To remove the Trojan without resorting to hard resetting your device, a third-party process monitor is needed. We've provided this tool as part of our antivirus software, which is free for personal use (just download the free, full-featured version).
The Airscanner antivirus software process viewer allows you to view all the current running processes on the Pocket PC and to kill any that you don't want running. In this case, we want to kill the Brador installer before deleting it (see Figure 2).
Figure 2 Detecting Brador in memory, using a third-party process monitor.

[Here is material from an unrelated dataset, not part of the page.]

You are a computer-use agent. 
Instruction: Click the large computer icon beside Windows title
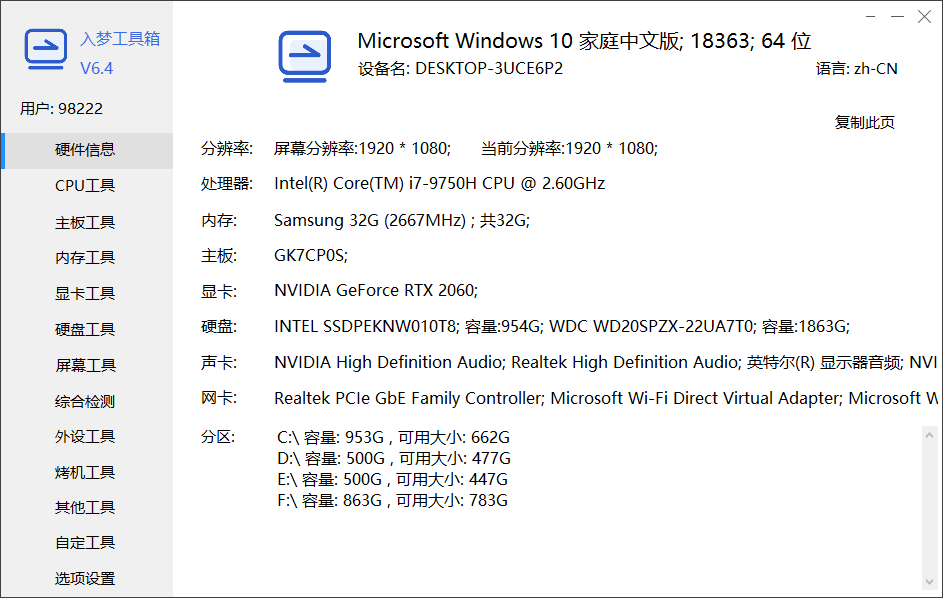tap(305, 57)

However, we've only deleted the installer. The trick is that Brador drops the server executable into the Windows startup folder and names it svchost.exe. How did we know this? If you turn on the ActiveGuard feature of the Airscanner antivirus, it monitors all filesystem changes to the Pocket PC. It's similar to a host-based intrusion detection system such as Tripwire for desktop computers.
Figure 3 shows Airscanner's ActiveGuard detecting the secret file created by Brador. Once executed, the Brador installer creates a file called svchost.exe and drops it into the WinCE startup folder at Windows\StartUp\.
Figure 3 Using Pocket PCnative, host-based intrusion detection to find where the Trojan server is dropped.
Many AV company sites simply tell users to delete this file in order to remove the Trojan. But they fail to explain that the file cannot easily be deleted. If an infected victim simply tries to delete the svchost.exe file, she'll get the error shown in Figure 4.
Figure 4 You can't delete the Brador server until you kill the process in memory.
Performing a hard reset of the mobile device would fix the problem, but why should you have to hard reset your Pocket PC just to delete a Trojan? This equates to formatting your desktop PC every time you detect malware. It's an inadequate solution. Instead, use a process manager to kill the running application, and then delete it manually.